Yes, there was probably a time when Nintendogs was a silly idea, rather than the bringer of world peace and cure for all humanity’s ills it actually was. But the fact remains: Aquarium DS is very silly indeed.
It’s not that a game where you plonk aquatic creatures in a tank and watch them swim around to music from Teletext isn’t fun. As “tankmaster” you’re limited to throwing bits of crill in, scrubbing crap off the sides and doing underwater feng shui with plastic models of the Coliseum - but it’s hypnotic. There’s little of the interaction that made Nintendogs such a joy, but then you don’t go sploshing in a tank hoping for a face-lick.
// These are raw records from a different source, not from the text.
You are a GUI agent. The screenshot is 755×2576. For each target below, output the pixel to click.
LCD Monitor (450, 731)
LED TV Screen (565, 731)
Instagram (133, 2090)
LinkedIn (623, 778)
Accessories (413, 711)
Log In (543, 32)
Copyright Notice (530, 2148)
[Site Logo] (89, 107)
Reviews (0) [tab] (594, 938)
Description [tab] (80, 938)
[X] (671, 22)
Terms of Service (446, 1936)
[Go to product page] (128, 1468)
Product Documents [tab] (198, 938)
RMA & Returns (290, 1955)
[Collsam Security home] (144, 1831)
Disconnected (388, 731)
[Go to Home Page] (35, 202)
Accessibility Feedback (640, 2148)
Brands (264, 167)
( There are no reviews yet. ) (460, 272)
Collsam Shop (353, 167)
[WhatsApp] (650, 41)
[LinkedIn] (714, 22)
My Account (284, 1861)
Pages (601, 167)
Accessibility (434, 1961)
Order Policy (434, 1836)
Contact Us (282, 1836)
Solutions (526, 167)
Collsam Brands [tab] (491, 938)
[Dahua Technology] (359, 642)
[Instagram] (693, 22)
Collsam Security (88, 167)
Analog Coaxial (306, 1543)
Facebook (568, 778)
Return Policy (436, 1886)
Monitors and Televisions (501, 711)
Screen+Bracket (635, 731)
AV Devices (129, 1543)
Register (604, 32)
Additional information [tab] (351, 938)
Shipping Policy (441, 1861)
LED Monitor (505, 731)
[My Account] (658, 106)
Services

No, the silliness comes from the fact there are two editions. The first is fair game: goldfish, tropicals and the usual. The second, though, is another kettle of fish entirely. Scrolling through our options, we were mildly surprised to see turtles and penguins. Then we hit sperm whales. And, as if bringing a six meter long mammal back from the garden center wasn’t an odd enough idea in itself, Aquarium DS plays havoc with size concerns in the smaller of your five tanks, so you can get a killer whale darting around a seahorse that’s twice its size, while dolphins the size of shrimp meander by.
Still. It’s all very pleasant. Just remember: a sperm whale is for life, not just Christmas.